The shock and anger are still fresh. “Je suis Charlie” and “nous sommes tous Charlie” are the declarations du jour on Twitter feeds and Facebook statuses across the planet, including my own. Pens are raised high in clenched fists as a gesture of solidarity with the cartoonists and other magazine personnel who lost their lives in the attack. We renew our commitment to the rights of freedom of the press and freedom of speech, even deliberately offensive speech, as signs of our supposedly more enlightened culture.

Predictably, Islamophobes and war hawks have jumped on the opportunity to declare Muslims everywhere clear and present threats to public safety, celebrity atheists have denounced all religions as sources of violence, and certain conservatives have tried to pin the blame on President Obama’s conciliatory rhetoric and his attempts to build bridges to the Muslim world.

We are urged to face a “cold, hard reality”—that the differences between us and between our cultures are implacable, and reconciliation and coexistence all but impossible.

The only “cold, hard reality,” when it gets right down to it, is that everybody dies. Beyond that, we have more flexibility than one might think—and we have choices. We can settle for a dog-eat-dog world where the only question is who has the greater strength and demonstrates the greater will to use it, or we can work to make a world that is less cruel and violent, one that is more civilized, cooperative and humane. Our choice. Some people kinda like things just the way they are, apparently. Other people have a different vision—not an illusion, a vision. We know we haven’t gotten there yet; in fact, we know how incredibly distant we are from the realization of that vision. But we have to keep focused on the possibility.

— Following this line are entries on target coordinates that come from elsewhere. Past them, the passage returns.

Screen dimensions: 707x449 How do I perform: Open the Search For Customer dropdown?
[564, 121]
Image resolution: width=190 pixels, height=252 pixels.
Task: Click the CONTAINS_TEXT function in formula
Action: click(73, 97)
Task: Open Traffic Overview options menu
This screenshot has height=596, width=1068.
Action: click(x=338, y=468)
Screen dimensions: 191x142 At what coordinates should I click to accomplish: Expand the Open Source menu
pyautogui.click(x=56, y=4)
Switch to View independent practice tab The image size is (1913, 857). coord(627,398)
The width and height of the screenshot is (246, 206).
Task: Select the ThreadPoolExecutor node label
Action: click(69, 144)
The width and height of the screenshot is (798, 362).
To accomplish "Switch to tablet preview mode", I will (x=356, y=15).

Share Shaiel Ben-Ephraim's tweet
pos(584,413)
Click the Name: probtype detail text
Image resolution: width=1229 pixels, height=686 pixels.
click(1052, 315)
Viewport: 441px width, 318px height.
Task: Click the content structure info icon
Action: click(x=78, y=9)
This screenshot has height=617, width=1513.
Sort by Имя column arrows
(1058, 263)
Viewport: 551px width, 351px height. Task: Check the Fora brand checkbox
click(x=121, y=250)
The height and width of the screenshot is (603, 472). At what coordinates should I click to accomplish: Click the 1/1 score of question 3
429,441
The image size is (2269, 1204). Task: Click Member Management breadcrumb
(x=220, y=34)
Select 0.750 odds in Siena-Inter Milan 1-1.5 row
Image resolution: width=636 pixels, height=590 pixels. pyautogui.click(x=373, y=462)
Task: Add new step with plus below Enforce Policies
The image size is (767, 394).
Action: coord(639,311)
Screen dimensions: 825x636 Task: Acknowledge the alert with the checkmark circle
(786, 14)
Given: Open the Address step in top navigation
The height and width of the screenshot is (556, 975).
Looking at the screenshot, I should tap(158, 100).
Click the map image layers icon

We also have to keep in mind that rights carry responsibilities, and that words and images can be weapons in and of themselves. As a sometime satirist myself, I understand what the folks at Charlie Hebdo (and “South Park,” and the “Daily Show,” and The Onion) do, and the importance of skewering the powerful and self-important. But satire’s blade is sharp, and it’s better used as a scalpel than a broadsword or a bulldozer. Merely pushing someone’s buttons to prove that you can do it, or just to get a rise out of them, doesn’t get us very far when all is said and done.